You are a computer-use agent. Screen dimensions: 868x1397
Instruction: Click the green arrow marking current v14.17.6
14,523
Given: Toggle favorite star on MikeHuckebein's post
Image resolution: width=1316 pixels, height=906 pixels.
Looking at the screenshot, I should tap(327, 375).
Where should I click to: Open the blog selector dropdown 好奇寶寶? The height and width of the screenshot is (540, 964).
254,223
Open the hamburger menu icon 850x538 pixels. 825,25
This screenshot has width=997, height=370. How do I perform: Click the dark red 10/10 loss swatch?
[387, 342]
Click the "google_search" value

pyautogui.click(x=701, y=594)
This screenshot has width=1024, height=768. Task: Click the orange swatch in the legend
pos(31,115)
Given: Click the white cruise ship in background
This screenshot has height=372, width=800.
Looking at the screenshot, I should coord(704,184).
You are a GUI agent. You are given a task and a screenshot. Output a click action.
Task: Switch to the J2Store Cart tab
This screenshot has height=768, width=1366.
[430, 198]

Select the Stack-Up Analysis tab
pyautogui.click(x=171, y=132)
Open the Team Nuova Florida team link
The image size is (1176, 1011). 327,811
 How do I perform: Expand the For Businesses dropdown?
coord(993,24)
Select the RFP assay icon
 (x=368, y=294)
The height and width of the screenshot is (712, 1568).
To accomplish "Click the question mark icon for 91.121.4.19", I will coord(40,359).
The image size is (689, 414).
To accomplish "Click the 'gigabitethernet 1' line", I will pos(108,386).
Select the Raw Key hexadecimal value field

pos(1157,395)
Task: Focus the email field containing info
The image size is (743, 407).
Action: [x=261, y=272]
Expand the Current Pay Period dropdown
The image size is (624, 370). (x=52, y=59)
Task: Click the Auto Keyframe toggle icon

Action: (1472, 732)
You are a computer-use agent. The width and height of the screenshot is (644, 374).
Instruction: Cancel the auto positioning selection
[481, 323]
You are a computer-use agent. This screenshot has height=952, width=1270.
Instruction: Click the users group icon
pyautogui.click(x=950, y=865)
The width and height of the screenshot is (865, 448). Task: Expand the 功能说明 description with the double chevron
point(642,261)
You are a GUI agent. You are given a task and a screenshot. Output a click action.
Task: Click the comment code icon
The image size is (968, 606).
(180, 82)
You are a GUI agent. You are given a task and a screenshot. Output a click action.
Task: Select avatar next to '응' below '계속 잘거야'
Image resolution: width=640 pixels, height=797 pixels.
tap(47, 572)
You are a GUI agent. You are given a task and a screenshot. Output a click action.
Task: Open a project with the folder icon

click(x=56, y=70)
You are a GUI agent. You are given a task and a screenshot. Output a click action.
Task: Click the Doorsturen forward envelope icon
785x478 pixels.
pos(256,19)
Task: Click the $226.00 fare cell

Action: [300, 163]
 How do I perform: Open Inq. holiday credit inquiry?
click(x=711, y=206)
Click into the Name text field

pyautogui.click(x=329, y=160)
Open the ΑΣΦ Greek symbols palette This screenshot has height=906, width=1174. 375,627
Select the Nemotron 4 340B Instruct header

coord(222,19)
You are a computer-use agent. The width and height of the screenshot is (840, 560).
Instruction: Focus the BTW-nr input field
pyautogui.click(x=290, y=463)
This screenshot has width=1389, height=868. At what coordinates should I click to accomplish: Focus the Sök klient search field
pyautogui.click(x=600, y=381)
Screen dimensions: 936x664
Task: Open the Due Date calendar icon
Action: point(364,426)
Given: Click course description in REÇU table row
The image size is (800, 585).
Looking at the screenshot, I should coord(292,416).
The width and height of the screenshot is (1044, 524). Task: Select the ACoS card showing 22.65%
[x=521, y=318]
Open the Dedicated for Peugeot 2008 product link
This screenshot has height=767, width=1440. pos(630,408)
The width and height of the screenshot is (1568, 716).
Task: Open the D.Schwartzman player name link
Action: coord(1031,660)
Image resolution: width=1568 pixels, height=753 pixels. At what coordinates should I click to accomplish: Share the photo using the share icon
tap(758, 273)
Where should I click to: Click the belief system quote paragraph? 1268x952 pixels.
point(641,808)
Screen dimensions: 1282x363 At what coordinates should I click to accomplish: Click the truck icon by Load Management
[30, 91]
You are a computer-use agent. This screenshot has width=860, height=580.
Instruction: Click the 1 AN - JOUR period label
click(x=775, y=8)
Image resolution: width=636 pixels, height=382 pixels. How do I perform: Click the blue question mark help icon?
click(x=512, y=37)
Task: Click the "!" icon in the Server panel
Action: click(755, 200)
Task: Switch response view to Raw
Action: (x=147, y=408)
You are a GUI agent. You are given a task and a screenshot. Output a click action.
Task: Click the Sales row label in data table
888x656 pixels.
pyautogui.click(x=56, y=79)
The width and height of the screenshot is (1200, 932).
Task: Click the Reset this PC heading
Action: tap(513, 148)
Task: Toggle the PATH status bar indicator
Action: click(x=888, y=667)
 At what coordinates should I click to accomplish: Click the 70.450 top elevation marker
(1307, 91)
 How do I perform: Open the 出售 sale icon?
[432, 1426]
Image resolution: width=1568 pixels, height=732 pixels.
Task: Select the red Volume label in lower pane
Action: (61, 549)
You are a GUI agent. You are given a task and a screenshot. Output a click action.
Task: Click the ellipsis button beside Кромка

-------

# [Aim of the exercise]
Check each line above for the string "will" and copy every line that has it.

# [Solution to this problem]
To accomplish "Click the question mark icon for 91.121.4.19", I will coord(40,359).
To accomplish "Click the 'gigabitethernet 1' line", I will pos(108,386).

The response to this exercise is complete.